Giza tak berkomentar. Ia sedang malas membahas Benny.

"Kalau gak ada Benny, duh gak tau deh nasib kita kayak gimana." Ibu Giza kembali berceloteh, seakan hanya Benny pembahasan paling menarik dan menyenangkan di muka bumi. "Papa kamu pulang dengan kondisi mengenaskan. Harus amputasi dan tak bisa lagi berlayar. Pesangon tentu akan habis untuk biaya berobat, sekolah, dan hidup. Untungnya Benny bantu biayai kuliah kamu."

Seakan tak peduli dengan wajah anaknya yang datar dan tanpa emosi, ibu Giza lanjut berceloteh sambil membersihkan piring gelas bekas arisan.

"Ibu udah pasrah saja saat papamu harus amputasi. Hidup kita gak akan sama lagi karena Papa tidak bisa bekerja. Masih ada pesangon yang cukup banyak, tetapi saat dihitung jumlah itu tidak mungkin cukup karena papamu punya penyakit yang membutuhkan pengobatan jangka lama. Adikmu butuh sekolah dan kita butuh makan." Sambil meletakkan piring-piring ke dalam rak, ibu Giza menerawang pada masa lalu, pada saat-saat ia tak bisa tidur nyenyak dan gelisah. "Ibu sampai pasrah kalau memang kamu gak akan bisa kuliah setelah lulus SMA. Kerja pake ijazah SMA dan hidup sederhana. Sudah pasrah," ucapnya lirih dengan nada putus asa dan serak. "Eh, tiba-tiba Tante Ratmi datang dan bilang anaknya mau bantu biayai kamu kuliah. Ibu sampai gak bisa berkata apa-apa. Mereka bukan keluarga kita. Tante Ratmi hanya teman dekat Ibu dan mereka sebaik itu kepada kita."

Iya, Benny dan keluarganya memang baik. Sangat baik dan perhatian, tetapi ibunya tak tahu bahwa ada satu bara api yang Benny miliki dalam hidupnya, yang kini membuat Giza layaknya hidup di neraka.

"Sudah rezeki kita, Bu," seloroh Giza asal. "Mereka bentuk uluran tangan Tuhan untuk kita."

"Iya." Ibu Giza mengamini. "Mereka itu bentuk uluran tangan Tuhan kepada kita, khususnya kamu. Selain menjadi penolong finansial, dia juga melamar kamu, jadi jodoh kamu. Tuhan emang baik banget. Di tengah kesulitan, dikasih kemudahan dalam bentuk kehadiran mereka."

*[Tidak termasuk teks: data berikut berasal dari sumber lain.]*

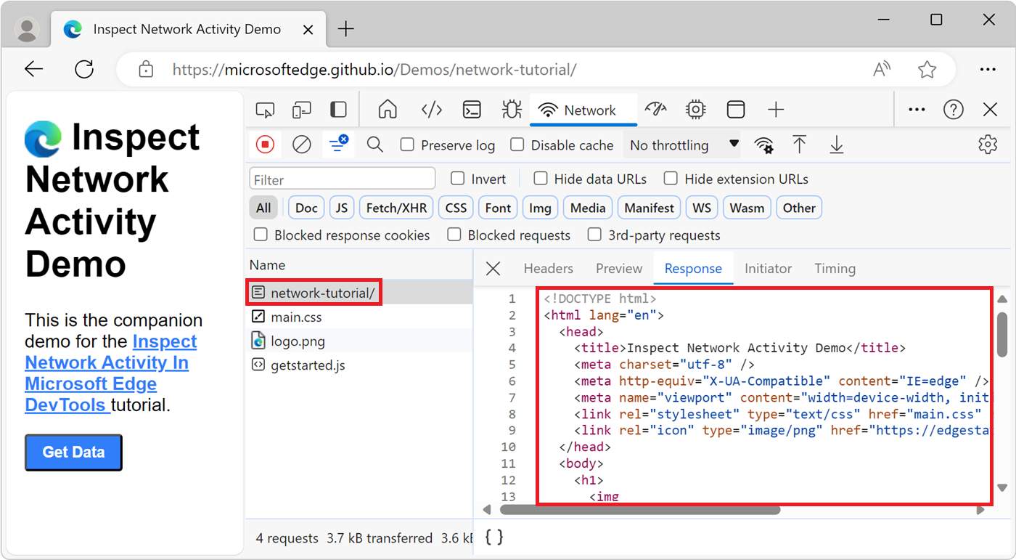Screen dimensions: 1016x560
Task: Open the No throttling dropdown
Action: (x=681, y=145)
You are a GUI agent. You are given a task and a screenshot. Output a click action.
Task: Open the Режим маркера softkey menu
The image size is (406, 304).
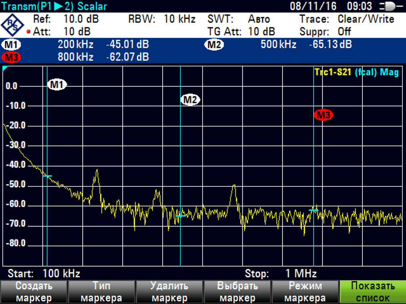click(x=305, y=292)
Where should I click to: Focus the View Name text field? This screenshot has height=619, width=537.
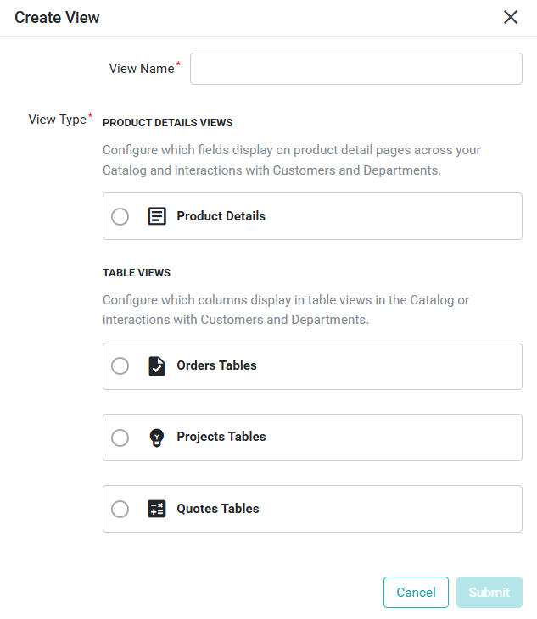point(356,69)
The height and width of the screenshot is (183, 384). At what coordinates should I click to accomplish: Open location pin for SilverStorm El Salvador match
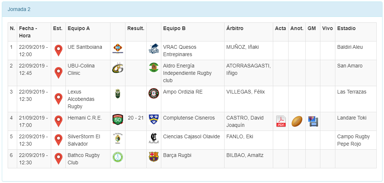click(x=58, y=140)
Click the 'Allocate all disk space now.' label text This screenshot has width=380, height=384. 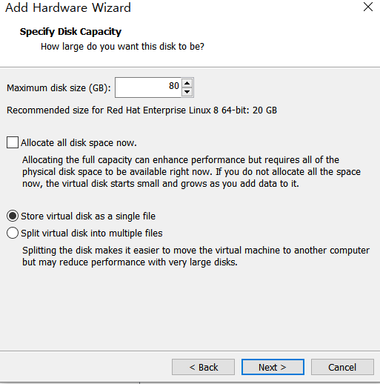pos(79,143)
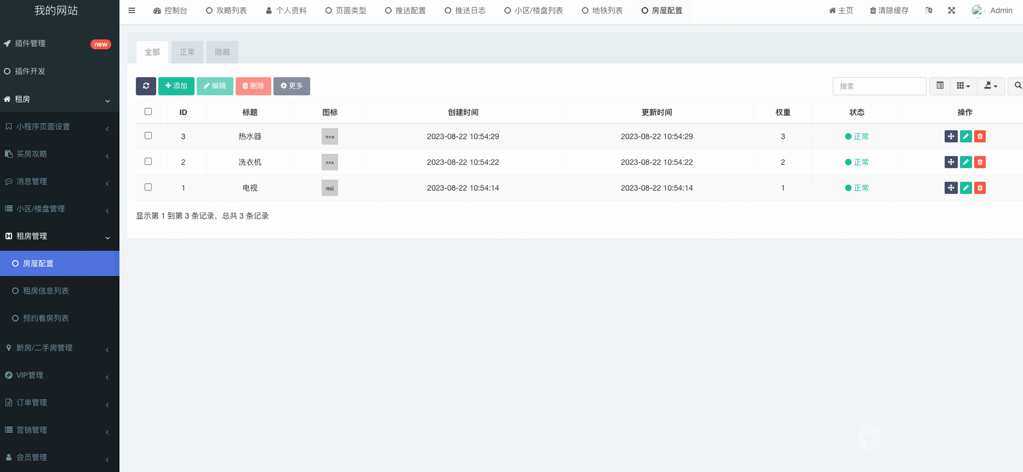Check the checkbox for 热水器 row
1023x472 pixels.
pos(148,136)
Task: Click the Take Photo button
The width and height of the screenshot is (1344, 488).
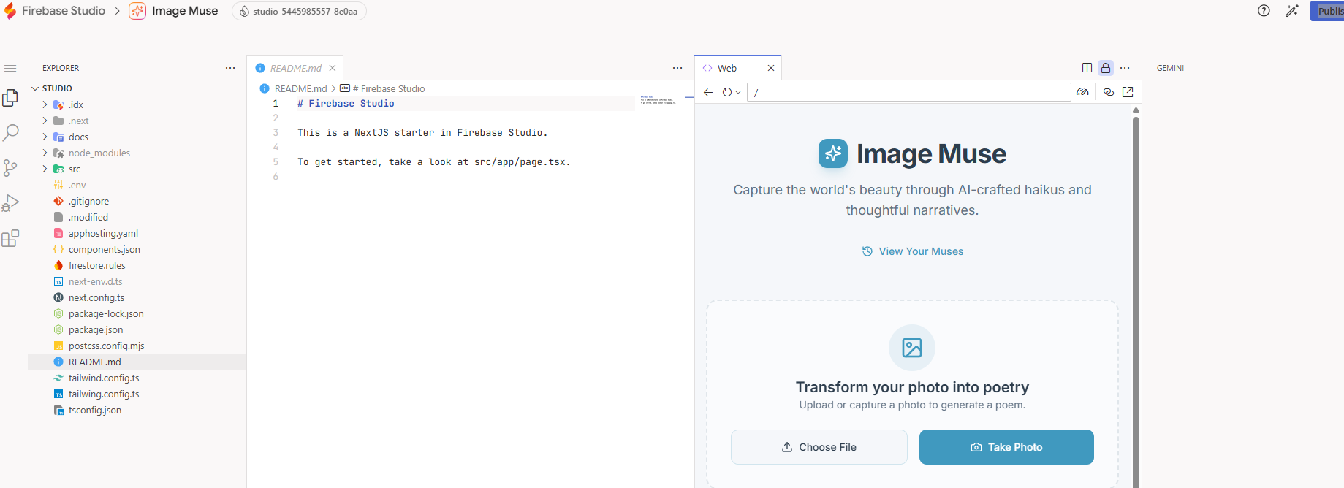Action: click(1006, 447)
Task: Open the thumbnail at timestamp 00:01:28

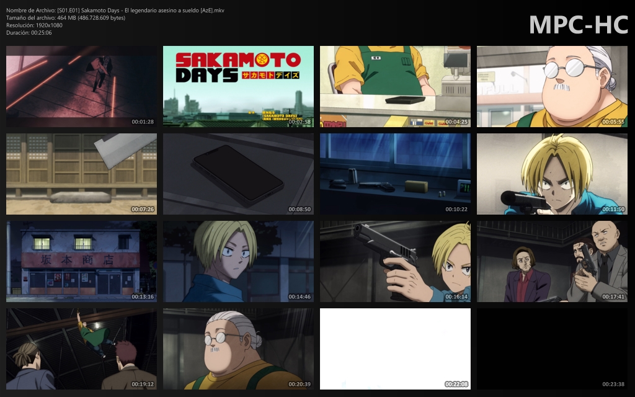Action: coord(81,86)
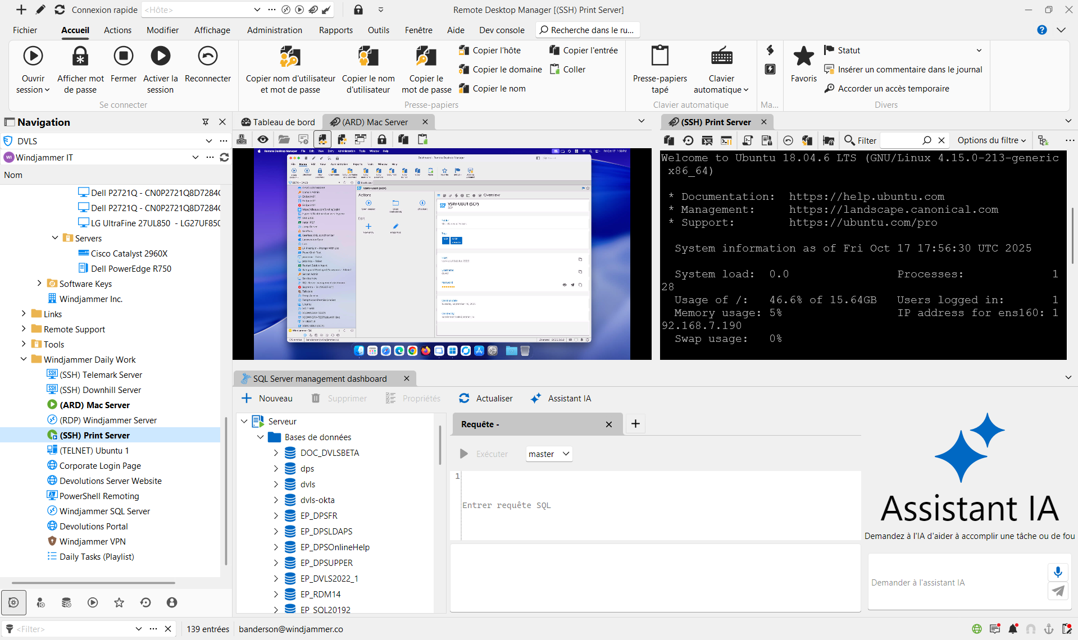Viewport: 1078px width, 640px height.
Task: Click the Reconnecter icon in ribbon
Action: point(207,56)

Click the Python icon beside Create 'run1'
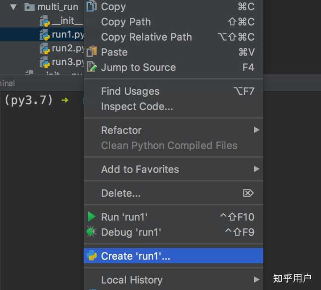[x=92, y=256]
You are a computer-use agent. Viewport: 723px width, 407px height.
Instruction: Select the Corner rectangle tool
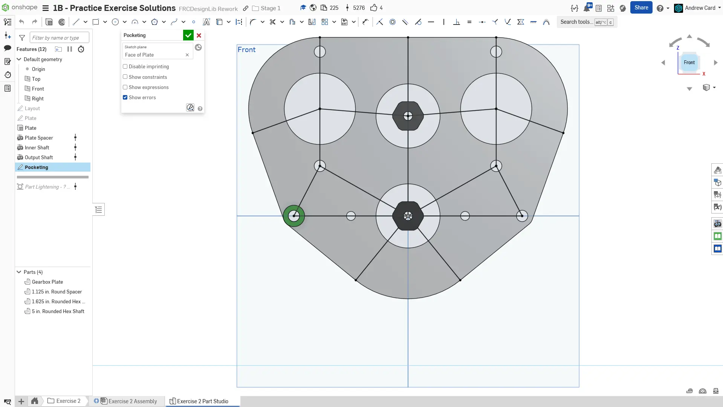coord(96,22)
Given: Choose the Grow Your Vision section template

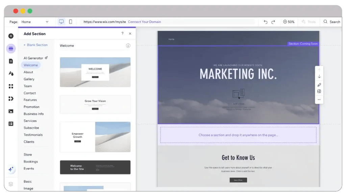Looking at the screenshot, I should pyautogui.click(x=95, y=104).
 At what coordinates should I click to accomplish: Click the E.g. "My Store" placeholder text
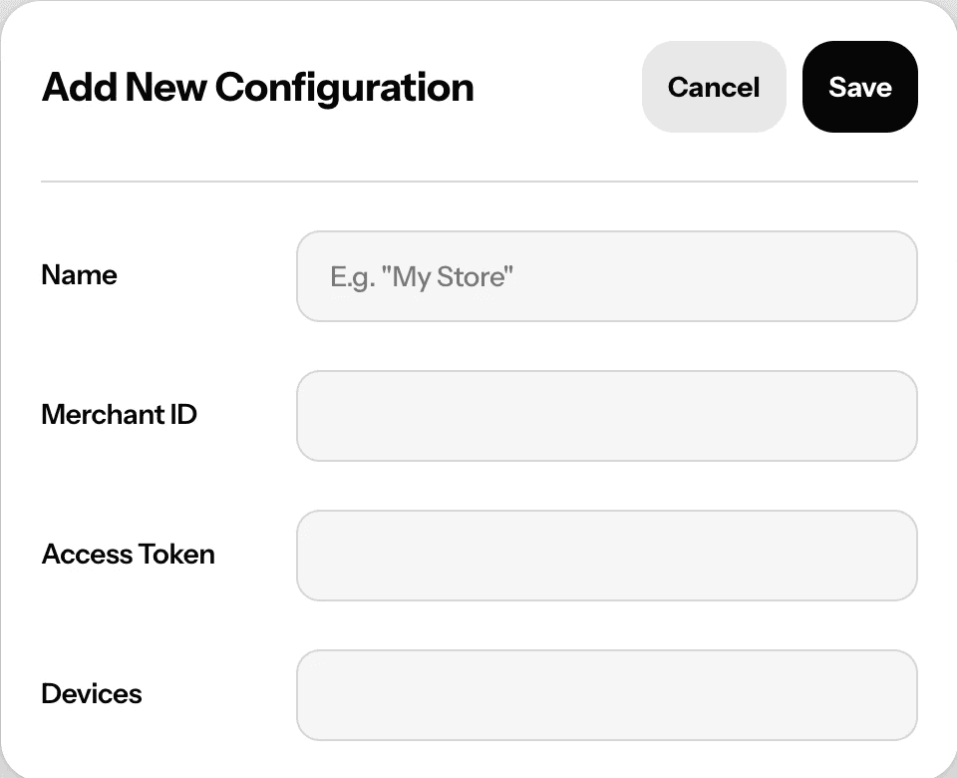421,276
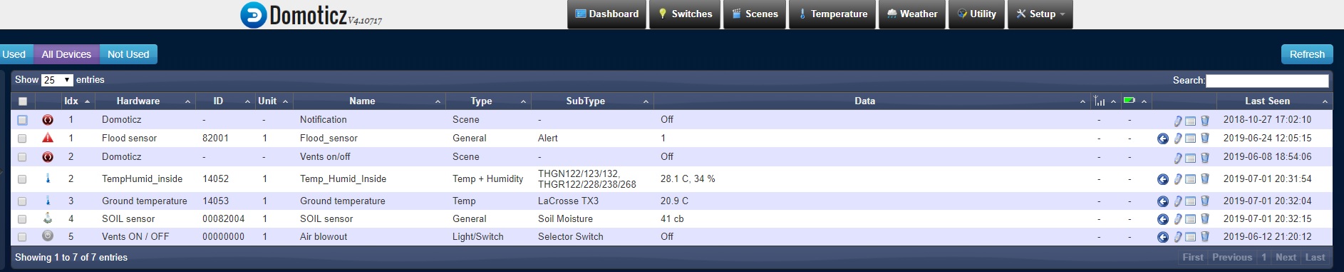Click the Domoticz logo icon

(x=253, y=15)
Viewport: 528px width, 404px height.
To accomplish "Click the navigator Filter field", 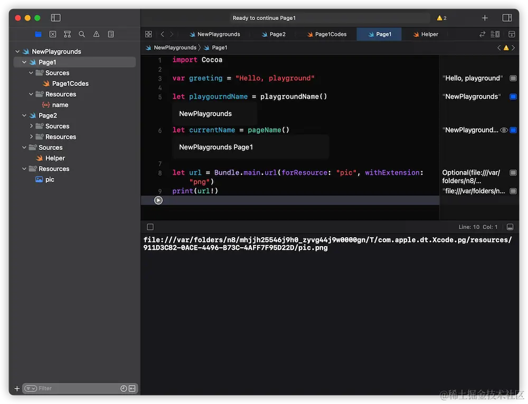I will (x=74, y=388).
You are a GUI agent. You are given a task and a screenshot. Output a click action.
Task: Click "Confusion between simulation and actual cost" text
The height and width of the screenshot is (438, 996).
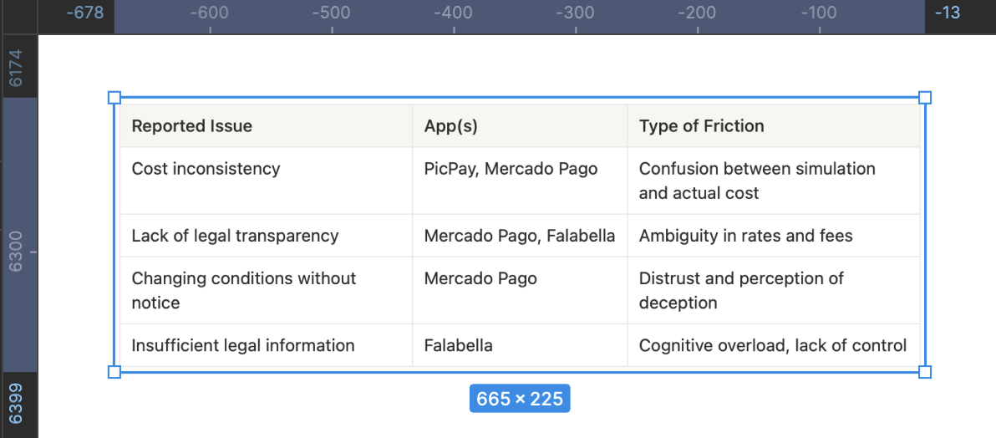756,181
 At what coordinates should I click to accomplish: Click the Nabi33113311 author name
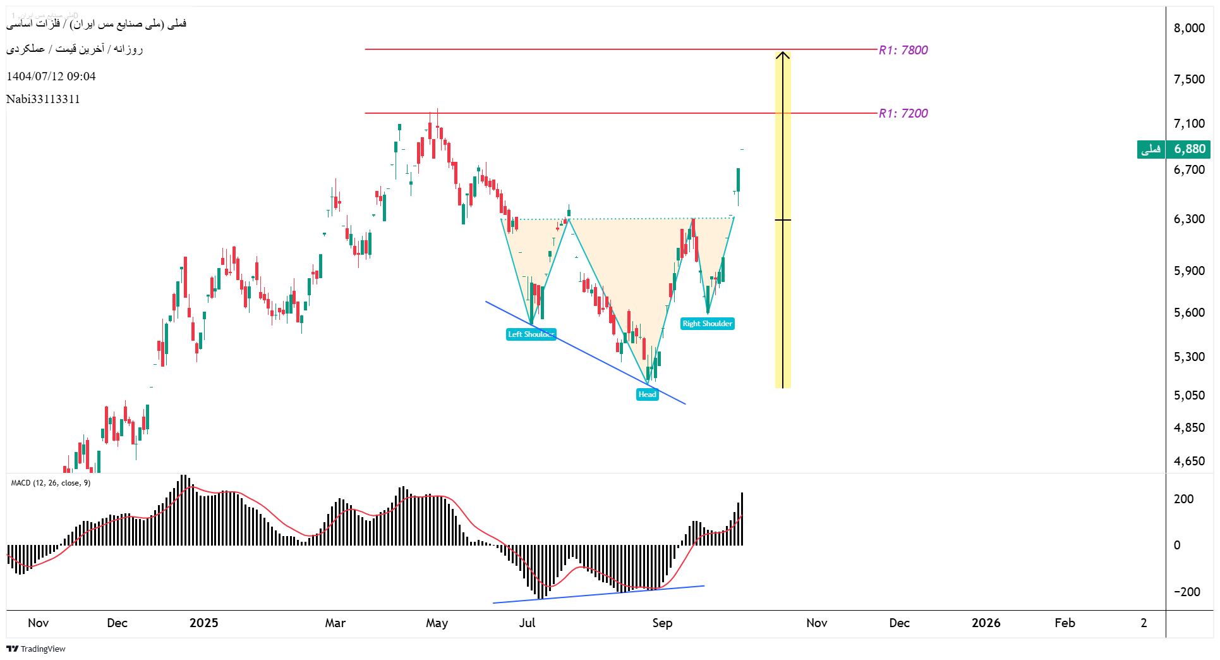[x=43, y=99]
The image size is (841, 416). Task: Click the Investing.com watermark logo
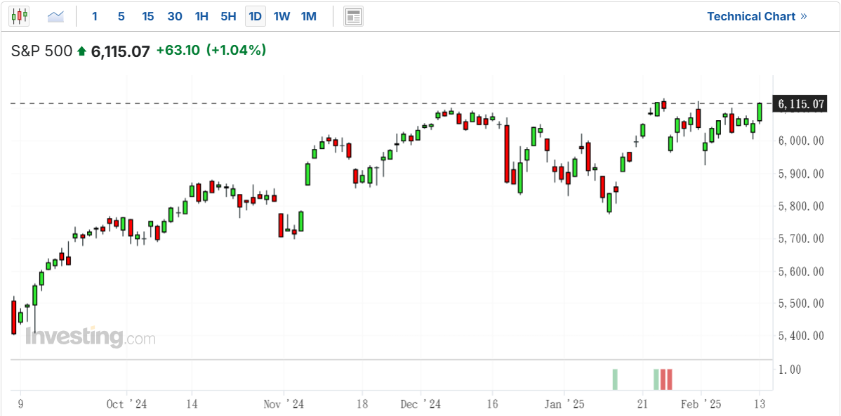[x=91, y=337]
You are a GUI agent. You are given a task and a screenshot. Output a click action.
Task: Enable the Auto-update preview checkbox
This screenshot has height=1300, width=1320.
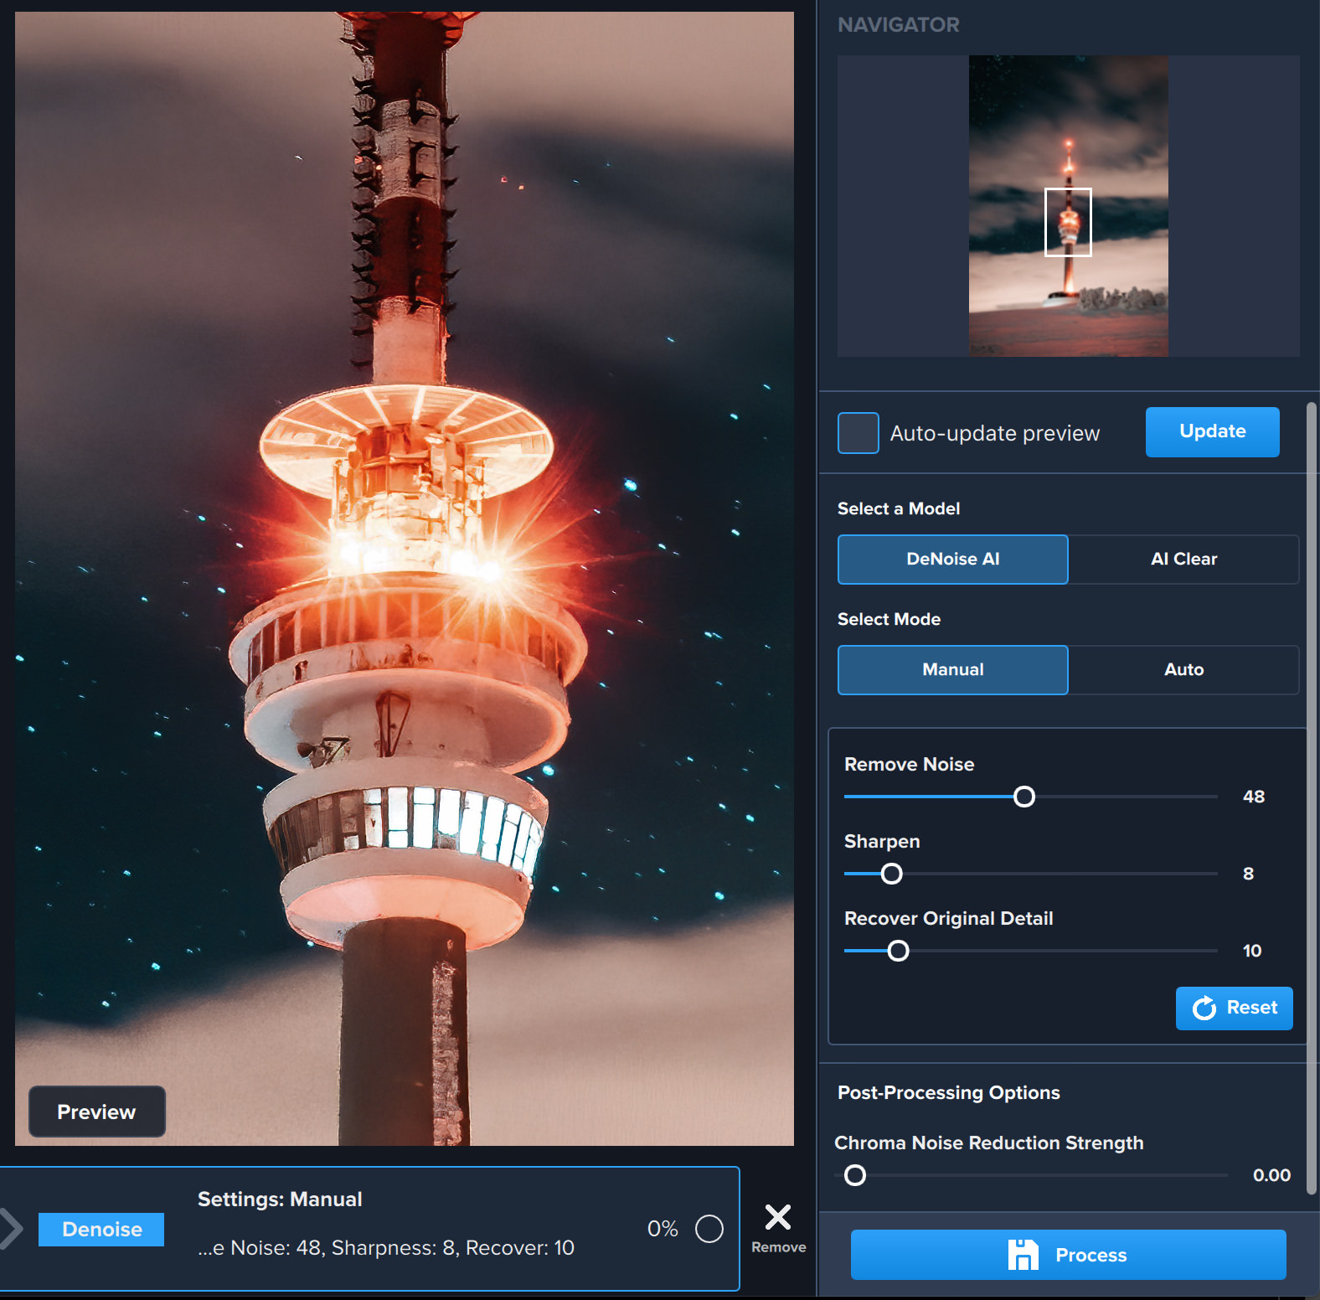tap(858, 433)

Giza menghela napas lirih.

Ibu Giza selesai mencuci piring, lalu menghampiri Giza yang masih setia di meja makan, membungkus sisa lauk arisan. "Tolong jadilah istri yang baik untuk Benny. Dia pria baik. Bertanggung jawab dan peka terhadap kondisi kita. Gak banyak suami yang perhatian ke keluarga istrinya dan mengurus sebegini banyak. Dia gak perhitungan kasih tambahan biaya berobat Papa sampai akhirnya meninggal." Mata perempuan paruh baya itu berkaca. "Kamu pasti tahu kan kenapa kami hanya ingin Benny yang menjadi suamimu?"

Mata Giza ikut berkaca. Ia mengangguk. "Tahu."

"Bukan karena balas budi atas kebaikan mereka. Ratmi tidak meminta itu, apalagi Benny. Pernikahanmu terjadi karena Ibu berdoa dialah yang menjadi pengganti Papa untuk menjagamu dan kami. Ibu berdoa agak nasibmu jauh lebih baik dari Ibu yang harus menjalani pernikahan jarak jauh karena suaminya harus mencari uang menjadi anak buah kapal dan jarang pulang. Ibu memohon kepada Tuhan, agar kamu mendapatkan pria yang memberimu hidup layak dan mencintaimu dengan tulus."